Bin web3 gaming as a category, says Thomas Huxter from Raptor PR
As the year draws to an end, we’re asking some of the key members of the blockchain gaming sector what they thought about what happened in 2023, and what they expect in 2024. You can check out all our interviews in this series here.
Thomas Huxter is the director of Raptor PR.
What was the most significant news of 2023?
It’s not news exactly, but the way web3 brands just vanished from mainstream consciousness was significant. Sponsorships in sports and esports dried up, footballers and influencers (largely) stopped shilling NFTs on Twitter, web3 tracks and events fell off the agenda at events like SXSW and gaming conferences.
How did the focus of your business change this year?
We’ve always challenged the messaging of our web3 gaming clients to ensure it’s authentic and doesn’t overpromise.
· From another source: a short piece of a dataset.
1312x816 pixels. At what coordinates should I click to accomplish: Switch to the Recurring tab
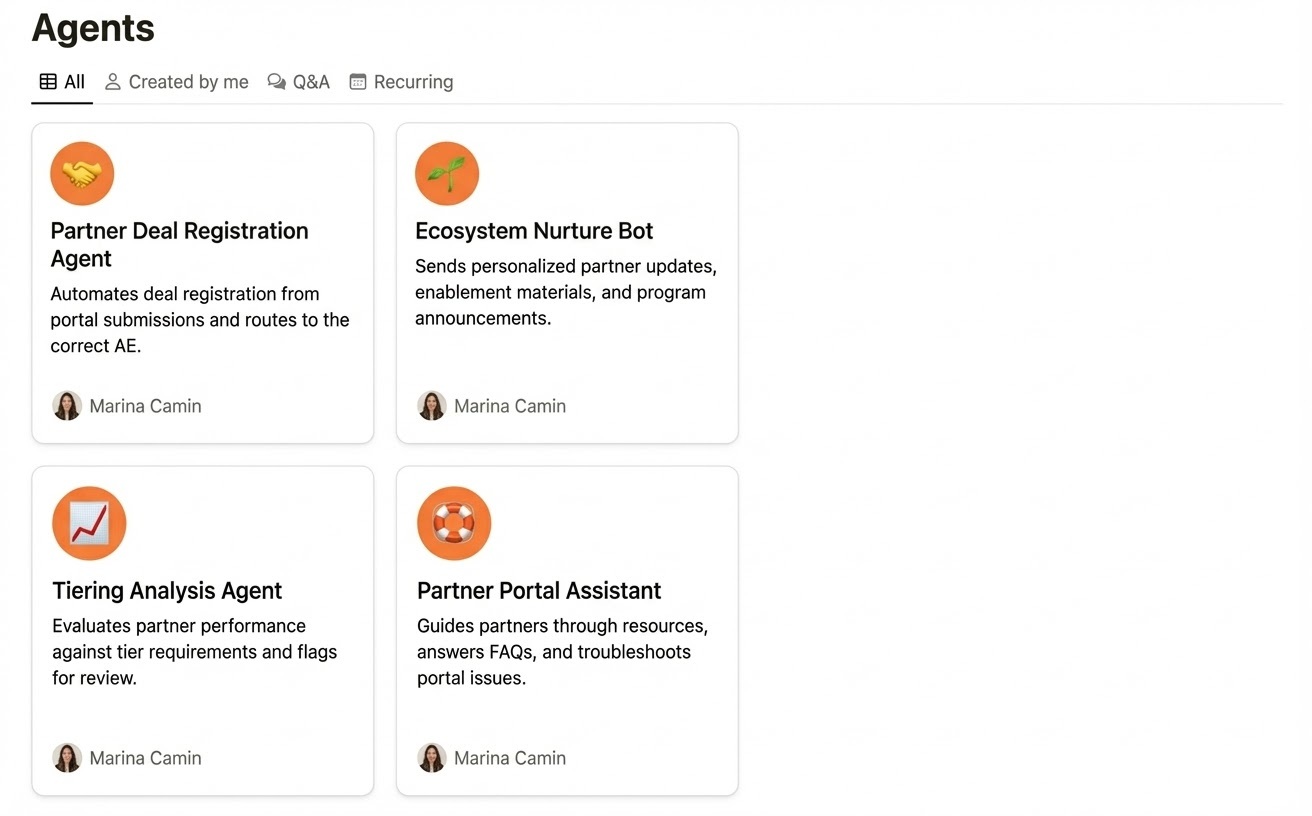(x=401, y=82)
That has become even more important this year, where the web3 media has been absolutely eroded by layoffs and cutting through has become much more difficult.
It’s also fascinating to watch the language in this sector change over time, as trends fade and certain terms become tarnished by association.
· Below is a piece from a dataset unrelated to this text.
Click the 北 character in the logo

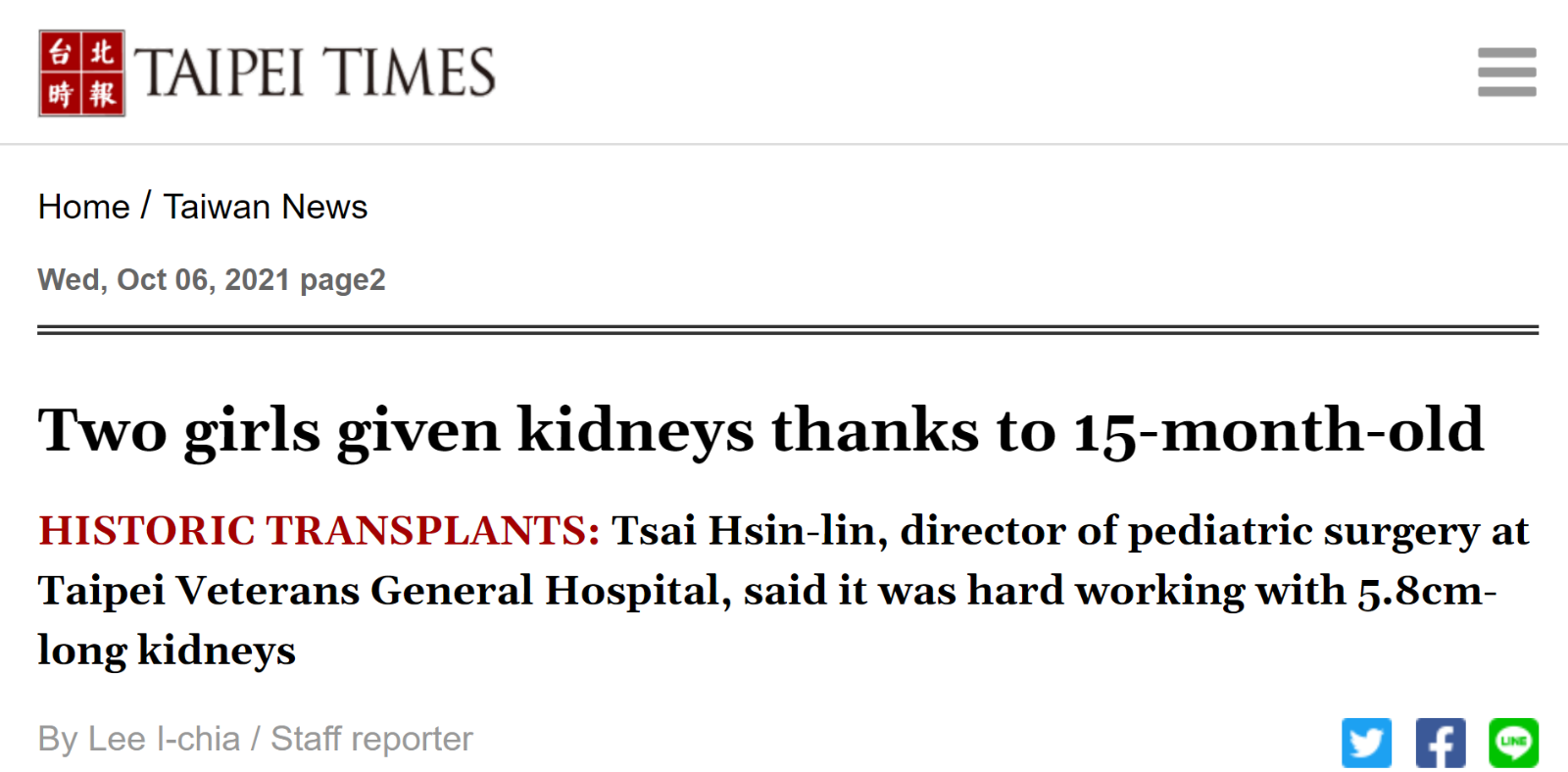(103, 52)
What do you predict will be the most important trends in 2024?
- A bull market for tokens will put the spotlight on web3 again and speculators and bad actors will pile back in – and need the good guys to weed them out.
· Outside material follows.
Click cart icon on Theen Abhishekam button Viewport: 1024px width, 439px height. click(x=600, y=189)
- Worthless NFTs won’t get the same traction as before but the use cases of tokenization will.
- Better games will hopefully expand the web3 gaming audience which in my view is still largely driven by investors and web3 evangelists rather than typical gamers, if there is such a thing.
What was your favourite blockchain game of the year?
R3v3nge is a fun one, downloaded on Ultra of course. I’ve also played a traditional indie PC game that was tokenized, which is kind of cool even if it makes no difference to the game itself.
What’s your New Year’s resolution and what resolution would you enforce on the industry?
Challenge everything with a critical eye. If the industry lets the (anticipated) bull run gloss over the mistakes of the past because people are happy to be making money again, web3 gaming is doomed to be a niche and unsustainable market, however pretty the graphics become.
In fact, bin ‘web3 gaming’ as a category altogether. It is – or should be – just gaming with additional, desirable features that wouldn’t be possible without blockchain technology.